THE United States Government has pledged an additional US$90 million over the next three years to clear the tens of millions of unexploded bombs the U.S. dropped on Laos during the Vietnam War.

The announcement came Tuesday during President Barack Obama’s visit to Laos. He is the first sitting U.S. president to set foot in the impoverished, landlocked country.  

Millions of unexploded cluster bombs remain in the Laotian countryside from a nine-year U.S. covert bombing campaign that was aimed at cutting off communist forces in neighboring Vietnam.

The White House says the U.S. has over the last two decades contributed some US$100 million to help Laos recover from the secret bombing campaign. Annual deaths fell from more than 300 to fewer than 50 in that period.

Obama is on a historic visit Laos to heal war wounds and reinvigorate relations with a country with rising strategic importance to the U.S.

The president said the U.S. has a moral obligation to help Laos heal, and that the the U.S. wants to help the the government invest in its people.

Obama is recounting the nine-year “secret war” that the U.S. conducted in Laos during the Vietnam War. He says American warplanes dropped more bombs on Laos than on Germany and Japan combined during World War II.

He also says it’s important to recognize the suffering by all sides in that conflict and that war inflicts a terrible toll whatever the cause.

Obama spoke to about 1,100 people at the Lao National Cultural Hall.

According to the Associated Press, in the 1960s and 1970s, the U.S. rained bombs on Laotian villages and the countryside as America’s war with Vietnam spilled across the border.

The Laotian government estimates that more than 2 million tons of ordnance were released during more than 500,000 missions – one bomb every eight minutes for nine years.

An estimated 80 million cluster bombs did not explode, leaving tennis ball-sized “bombies” littering the impoverished countryside to wound and kill unsuspecting people.

The victims of the bombs were mainly children and farmers forced to work on their contaminated fields to sustain their families.

However, as of 2015, only 1 percent of Laos’ territory had been cleared despite tens of millions spent.

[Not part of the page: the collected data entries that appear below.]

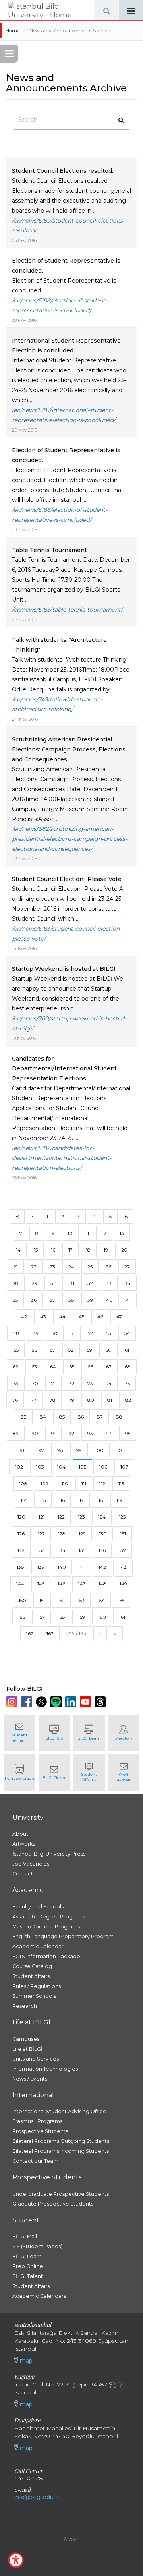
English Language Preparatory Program (63, 1936)
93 (90, 1433)
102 (19, 1467)
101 (120, 1450)
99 (79, 1450)
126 (21, 1534)
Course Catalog (32, 1966)
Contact (22, 1874)
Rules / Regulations (36, 1986)
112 (102, 1483)
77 (34, 1400)
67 (109, 1367)
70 (35, 1383)
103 (40, 1467)
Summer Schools (34, 1996)
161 (122, 1617)
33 (109, 1283)
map (25, 2360)
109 (44, 1483)
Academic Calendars (39, 2296)
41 (128, 1300)
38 (71, 1300)
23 (52, 1267)
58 (71, 1350)
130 (103, 1534)
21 (16, 1267)
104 (61, 1467)
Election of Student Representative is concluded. (66, 285)
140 (62, 1567)
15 (36, 1250)
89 (16, 1433)
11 (87, 1233)
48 (16, 1333)
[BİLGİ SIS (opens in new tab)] (54, 1733)
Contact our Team (35, 2161)
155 (121, 1600)
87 (100, 1417)
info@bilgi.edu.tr (36, 2497)
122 (61, 1517)
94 (109, 1433)
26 (108, 1267)
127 (41, 1534)
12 (104, 1233)
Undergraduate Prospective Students (60, 2194)
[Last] (115, 1633)
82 (128, 1400)
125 (122, 1517)
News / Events (29, 2079)
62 (15, 1367)
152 (61, 1600)
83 (24, 1417)
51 (73, 1333)
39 (90, 1300)
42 (24, 1317)
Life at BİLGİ (27, 2049)
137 (122, 1550)
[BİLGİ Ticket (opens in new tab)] (54, 1772)
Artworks (23, 1844)
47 (119, 1317)
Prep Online (27, 2266)
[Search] (106, 10)
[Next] (100, 1633)
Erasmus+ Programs (37, 2121)
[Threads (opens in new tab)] (101, 1701)
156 (21, 1617)
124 (102, 1517)
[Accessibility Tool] (16, 2560)
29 (34, 1283)
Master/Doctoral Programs (46, 1927)
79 (71, 1400)
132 (21, 1550)
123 (81, 1517)
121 (41, 1517)
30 (53, 1283)
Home (12, 30)
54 (127, 1333)
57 (52, 1350)
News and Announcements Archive (69, 30)
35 (15, 1300)
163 (50, 1634)
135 (82, 1550)
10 (70, 1233)
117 (81, 1500)
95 (127, 1433)
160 (102, 1617)
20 (124, 1250)
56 (34, 1350)
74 (109, 1383)
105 (82, 1467)
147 (81, 1584)
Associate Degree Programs (48, 1917)
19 (106, 1250)
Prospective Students (40, 2131)
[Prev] (32, 1216)
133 (41, 1550)
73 (90, 1383)
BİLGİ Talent (27, 2276)
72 (71, 1383)
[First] (17, 1216)
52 (90, 1333)
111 (83, 1483)
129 (82, 1534)
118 (100, 1500)
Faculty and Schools (38, 1907)
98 (60, 1450)
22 (34, 1267)
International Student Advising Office (59, 2111)
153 (81, 1600)
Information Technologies (45, 2069)
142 (102, 1567)
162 (29, 1634)
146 (61, 1584)
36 (34, 1300)
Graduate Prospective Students (52, 2204)
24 (71, 1267)
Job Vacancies (30, 1864)
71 (53, 1383)
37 (52, 1300)
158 (61, 1617)
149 (123, 1584)
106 (103, 1467)
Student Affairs (31, 1976)
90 (35, 1433)
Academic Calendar (38, 1946)
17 (70, 1250)
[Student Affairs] (89, 1772)
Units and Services (35, 2059)
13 (122, 1233)
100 (99, 1450)
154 (101, 1600)
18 (88, 1250)
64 (53, 1367)
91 (53, 1433)
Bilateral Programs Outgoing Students (60, 2141)
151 (42, 1600)
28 (16, 1283)
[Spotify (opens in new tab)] (57, 1701)
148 (102, 1584)
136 (102, 1550)
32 (90, 1283)
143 (123, 1567)
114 (24, 1500)
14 (18, 1250)
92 (71, 1433)
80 (90, 1400)
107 (124, 1467)
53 (108, 1333)
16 (53, 1250)
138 (20, 1567)
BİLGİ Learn (27, 2256)
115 (43, 1500)
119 (119, 1500)
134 (62, 1550)
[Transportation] (19, 1772)
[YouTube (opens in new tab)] (86, 1701)
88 (119, 1417)
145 (40, 1584)
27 (127, 1267)
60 (108, 1350)
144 (20, 1584)
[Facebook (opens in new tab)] (27, 1701)
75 (127, 1383)
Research (24, 2006)
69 (16, 1383)
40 (109, 1300)
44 (62, 1317)
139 (40, 1567)
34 (128, 1283)
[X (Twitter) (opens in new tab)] (42, 1701)
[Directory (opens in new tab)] (124, 1733)
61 (127, 1350)
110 (65, 1483)
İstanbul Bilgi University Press (48, 1854)
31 (72, 1283)
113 (121, 1483)
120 (21, 1517)
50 (55, 1333)
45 (81, 1317)
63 (34, 1367)
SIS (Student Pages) (37, 2246)
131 (123, 1534)
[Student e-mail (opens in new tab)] (19, 1733)
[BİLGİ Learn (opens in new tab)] (89, 1733)
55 (16, 1350)
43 (43, 1317)
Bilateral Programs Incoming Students (60, 2151)
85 (62, 1417)
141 (82, 1567)
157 (41, 1617)
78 (53, 1400)
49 (36, 1333)
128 (62, 1534)
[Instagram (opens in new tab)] (12, 1701)
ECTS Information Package (46, 1956)
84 (43, 1417)
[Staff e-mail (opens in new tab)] (124, 1772)
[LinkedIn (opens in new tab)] (71, 1701)
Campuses (25, 2039)
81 (109, 1400)
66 (90, 1367)
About (20, 1834)
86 (81, 1417)
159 (81, 1617)
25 (90, 1267)
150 (22, 1600)
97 (41, 1450)
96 (22, 1450)
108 (23, 1483)
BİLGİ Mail (24, 2236)
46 (100, 1317)
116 (62, 1500)
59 (89, 1350)
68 (128, 1367)
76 (15, 1400)
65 (71, 1367)
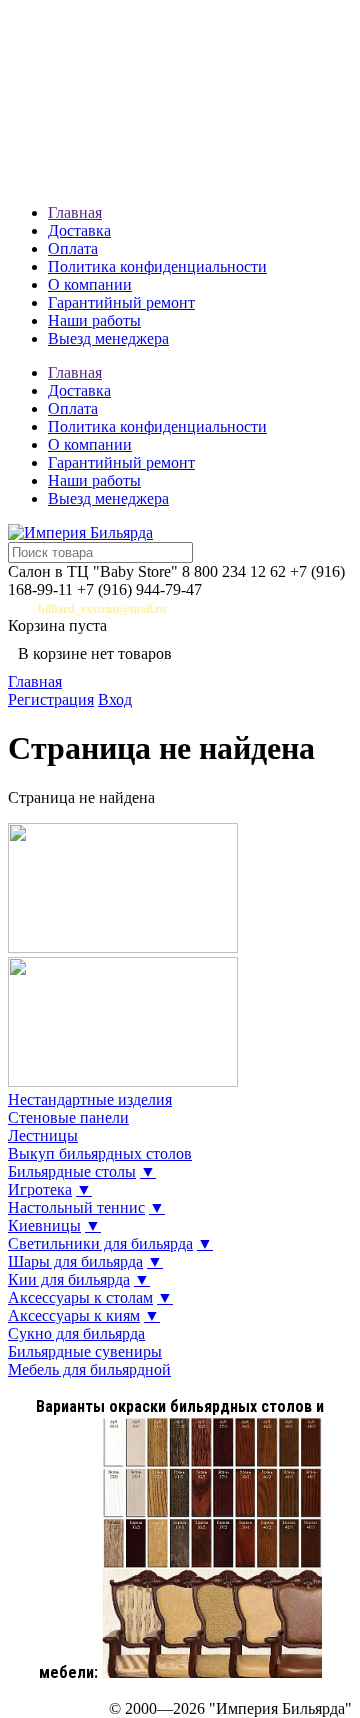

Obama says he wants to forge a partnership with Laos to make the two countries “whole again” after troubled relations dating to the Vietnam War.

At a luncheon on Tuesday, President Barack Obama offered a toast to “the dignity and the future” of the people of Laos.

“As the first U.S. president to visit this nation I know my visit comes at a very important time,” Obama was quoted as saying by the Wall Street Journal.

Obama and the Lao president reportedly clinked glasses of red wine during their lunch at the presidential palace in Vientiane.

The menu included deep-fried bacon roll stuffed with minced prawn, braised duck breast and deep-fried Mekong fish.

Obama and the other guests watched a dance performance by 10 women in traditional red and pearl skirts, draped shirts and gold headbands. The dancers twirled their hands in the air in a slow, rhythmic dance.

Additional reporting from the Associated Press

Asian Correspondent

3 thoughts on “In maiden visit to Laos, Obama commits US$90m to clear wartime bombs

  1. Of course, this has nothing to do with “helping Laos heal”, and $90 million will do very little to remove 80 million unexploded bombs.

    Obama’s there because Laos sits on top of a huge oil field, and he’s making deals to move the oil companies back in. (which is the real reason we went to Vietnam in the first place: Rockefeller oil interests were threatened).

  2. On average since the war’s end, 400 farmers and peasants every year have been killed by undetonated cluster bombs.

  3. “… the the U.S. wants to help the the government invest in its people.”

    Translation:

    “… the the U.S. wants to help the the government DIVEST OF its people.”